Top of The data

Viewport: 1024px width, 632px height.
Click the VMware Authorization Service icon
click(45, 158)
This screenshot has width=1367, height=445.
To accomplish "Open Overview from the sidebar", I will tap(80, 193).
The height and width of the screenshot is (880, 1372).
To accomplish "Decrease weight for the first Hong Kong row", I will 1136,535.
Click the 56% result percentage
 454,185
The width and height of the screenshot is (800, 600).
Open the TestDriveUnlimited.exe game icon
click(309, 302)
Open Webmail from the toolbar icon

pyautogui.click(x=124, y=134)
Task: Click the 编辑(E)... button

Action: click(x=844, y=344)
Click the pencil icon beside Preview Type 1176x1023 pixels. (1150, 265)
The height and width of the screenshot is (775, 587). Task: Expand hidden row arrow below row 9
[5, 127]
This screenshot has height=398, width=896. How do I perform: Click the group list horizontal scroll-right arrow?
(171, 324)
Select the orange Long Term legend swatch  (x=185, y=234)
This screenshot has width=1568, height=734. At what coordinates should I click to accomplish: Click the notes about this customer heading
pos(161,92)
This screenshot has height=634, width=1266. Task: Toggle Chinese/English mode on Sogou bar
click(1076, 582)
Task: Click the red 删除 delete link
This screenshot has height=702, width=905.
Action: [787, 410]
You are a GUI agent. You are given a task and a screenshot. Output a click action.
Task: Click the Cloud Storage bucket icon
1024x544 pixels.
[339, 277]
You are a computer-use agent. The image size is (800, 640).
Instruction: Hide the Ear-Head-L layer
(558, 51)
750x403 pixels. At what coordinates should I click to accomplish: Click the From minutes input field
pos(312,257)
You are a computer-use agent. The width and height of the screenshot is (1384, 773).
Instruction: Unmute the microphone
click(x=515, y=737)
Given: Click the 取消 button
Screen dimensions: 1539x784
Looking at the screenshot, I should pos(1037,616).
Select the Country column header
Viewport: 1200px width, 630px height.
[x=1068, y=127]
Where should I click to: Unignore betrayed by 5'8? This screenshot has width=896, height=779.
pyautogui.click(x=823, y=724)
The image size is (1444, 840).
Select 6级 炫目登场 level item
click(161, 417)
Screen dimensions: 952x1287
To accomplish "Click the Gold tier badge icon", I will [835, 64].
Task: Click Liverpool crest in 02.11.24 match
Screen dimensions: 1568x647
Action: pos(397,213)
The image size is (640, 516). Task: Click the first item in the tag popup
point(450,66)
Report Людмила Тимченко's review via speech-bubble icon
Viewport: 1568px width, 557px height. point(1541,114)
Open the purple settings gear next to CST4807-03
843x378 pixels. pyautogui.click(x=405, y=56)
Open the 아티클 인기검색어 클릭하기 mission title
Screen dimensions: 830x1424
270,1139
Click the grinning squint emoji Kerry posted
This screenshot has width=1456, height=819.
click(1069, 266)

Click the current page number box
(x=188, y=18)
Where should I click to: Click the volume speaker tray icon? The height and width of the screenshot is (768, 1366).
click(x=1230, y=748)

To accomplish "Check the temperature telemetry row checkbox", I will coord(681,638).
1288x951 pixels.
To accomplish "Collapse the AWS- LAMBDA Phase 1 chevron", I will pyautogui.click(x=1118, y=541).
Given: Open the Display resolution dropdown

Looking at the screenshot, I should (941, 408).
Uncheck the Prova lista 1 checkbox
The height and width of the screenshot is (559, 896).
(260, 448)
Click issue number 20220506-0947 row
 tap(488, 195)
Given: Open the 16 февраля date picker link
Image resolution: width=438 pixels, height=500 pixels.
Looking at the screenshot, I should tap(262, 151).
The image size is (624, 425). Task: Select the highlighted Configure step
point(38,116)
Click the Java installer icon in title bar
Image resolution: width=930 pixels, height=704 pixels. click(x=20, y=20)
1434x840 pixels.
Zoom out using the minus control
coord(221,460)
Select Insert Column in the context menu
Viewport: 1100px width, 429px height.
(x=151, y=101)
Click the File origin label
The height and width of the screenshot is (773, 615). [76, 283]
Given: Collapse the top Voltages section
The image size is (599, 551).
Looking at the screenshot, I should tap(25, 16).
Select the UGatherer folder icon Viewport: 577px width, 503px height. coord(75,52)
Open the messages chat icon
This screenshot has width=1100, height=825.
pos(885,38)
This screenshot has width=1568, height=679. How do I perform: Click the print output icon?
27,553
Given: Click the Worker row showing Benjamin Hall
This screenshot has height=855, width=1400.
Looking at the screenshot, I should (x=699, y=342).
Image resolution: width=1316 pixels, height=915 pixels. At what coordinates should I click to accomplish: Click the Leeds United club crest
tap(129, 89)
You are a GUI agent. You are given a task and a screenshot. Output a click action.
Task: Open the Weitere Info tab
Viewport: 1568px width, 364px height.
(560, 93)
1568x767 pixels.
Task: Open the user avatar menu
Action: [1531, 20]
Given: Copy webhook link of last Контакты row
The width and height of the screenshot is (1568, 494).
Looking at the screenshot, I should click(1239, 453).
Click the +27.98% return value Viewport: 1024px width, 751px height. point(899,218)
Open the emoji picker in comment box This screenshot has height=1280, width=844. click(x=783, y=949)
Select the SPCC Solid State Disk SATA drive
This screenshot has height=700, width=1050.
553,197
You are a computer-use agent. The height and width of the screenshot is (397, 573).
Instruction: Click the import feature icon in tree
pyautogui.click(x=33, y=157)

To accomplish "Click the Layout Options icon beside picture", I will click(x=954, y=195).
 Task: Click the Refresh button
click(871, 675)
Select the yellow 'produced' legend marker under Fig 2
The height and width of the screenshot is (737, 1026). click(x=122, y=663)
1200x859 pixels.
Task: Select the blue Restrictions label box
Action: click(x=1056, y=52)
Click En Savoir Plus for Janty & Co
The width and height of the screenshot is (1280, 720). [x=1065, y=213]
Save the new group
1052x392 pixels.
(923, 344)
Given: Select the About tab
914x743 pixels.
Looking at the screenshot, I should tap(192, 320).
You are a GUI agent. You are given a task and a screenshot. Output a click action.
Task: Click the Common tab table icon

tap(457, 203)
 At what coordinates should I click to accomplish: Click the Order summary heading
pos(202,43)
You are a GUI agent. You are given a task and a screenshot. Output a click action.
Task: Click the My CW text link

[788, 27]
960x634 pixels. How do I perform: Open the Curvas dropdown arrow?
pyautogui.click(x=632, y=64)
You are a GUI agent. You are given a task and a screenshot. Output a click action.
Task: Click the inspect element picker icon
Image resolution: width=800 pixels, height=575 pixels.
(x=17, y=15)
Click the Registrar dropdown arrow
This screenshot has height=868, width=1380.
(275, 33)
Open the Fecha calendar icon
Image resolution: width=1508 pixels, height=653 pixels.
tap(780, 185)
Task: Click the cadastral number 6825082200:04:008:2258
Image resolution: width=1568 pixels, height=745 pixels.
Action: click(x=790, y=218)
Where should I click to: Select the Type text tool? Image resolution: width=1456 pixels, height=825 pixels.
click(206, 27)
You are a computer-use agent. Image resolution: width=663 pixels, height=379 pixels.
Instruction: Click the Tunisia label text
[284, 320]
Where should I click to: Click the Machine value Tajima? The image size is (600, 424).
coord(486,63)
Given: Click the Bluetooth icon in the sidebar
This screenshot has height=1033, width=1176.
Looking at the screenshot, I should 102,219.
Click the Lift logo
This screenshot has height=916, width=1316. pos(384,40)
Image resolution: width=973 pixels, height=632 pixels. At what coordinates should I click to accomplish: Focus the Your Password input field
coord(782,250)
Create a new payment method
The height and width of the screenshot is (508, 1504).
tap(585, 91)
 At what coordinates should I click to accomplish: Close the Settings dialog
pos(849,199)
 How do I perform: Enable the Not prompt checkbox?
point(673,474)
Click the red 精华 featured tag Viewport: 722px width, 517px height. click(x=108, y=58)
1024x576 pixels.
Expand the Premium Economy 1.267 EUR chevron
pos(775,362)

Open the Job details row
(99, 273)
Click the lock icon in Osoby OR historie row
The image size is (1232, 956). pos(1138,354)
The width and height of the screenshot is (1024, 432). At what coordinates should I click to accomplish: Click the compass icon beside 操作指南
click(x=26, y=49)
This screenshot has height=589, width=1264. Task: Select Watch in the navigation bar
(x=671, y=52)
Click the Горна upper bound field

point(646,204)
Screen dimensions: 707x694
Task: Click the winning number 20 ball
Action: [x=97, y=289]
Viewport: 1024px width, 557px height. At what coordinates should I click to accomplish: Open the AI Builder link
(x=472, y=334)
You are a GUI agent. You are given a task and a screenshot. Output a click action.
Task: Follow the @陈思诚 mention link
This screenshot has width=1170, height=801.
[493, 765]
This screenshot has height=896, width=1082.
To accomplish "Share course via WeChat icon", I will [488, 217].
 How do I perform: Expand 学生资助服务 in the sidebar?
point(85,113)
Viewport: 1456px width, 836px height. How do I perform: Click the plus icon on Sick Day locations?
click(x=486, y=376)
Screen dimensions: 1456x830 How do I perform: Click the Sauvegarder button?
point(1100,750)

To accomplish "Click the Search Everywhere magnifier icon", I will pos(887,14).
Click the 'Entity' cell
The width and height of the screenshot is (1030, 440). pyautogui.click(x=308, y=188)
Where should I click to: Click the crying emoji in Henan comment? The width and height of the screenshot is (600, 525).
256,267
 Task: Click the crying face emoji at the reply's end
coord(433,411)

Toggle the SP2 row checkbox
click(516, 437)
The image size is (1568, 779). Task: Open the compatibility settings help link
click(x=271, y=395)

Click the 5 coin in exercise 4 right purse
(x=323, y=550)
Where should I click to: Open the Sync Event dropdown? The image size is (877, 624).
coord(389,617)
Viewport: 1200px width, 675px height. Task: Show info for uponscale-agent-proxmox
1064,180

Bottom of The data

| Work to complete |
Please go through the listing and return each line that has "computer" in it.

| Response to the task |
You are a computer-use agent. The image size is (800, 640).
You are a computer-use agent. The width and height of the screenshot is (1384, 773).
You are a computer-use agent. The height and width of the screenshot is (397, 573).
You are a computer-use agent. Image resolution: width=663 pixels, height=379 pixels.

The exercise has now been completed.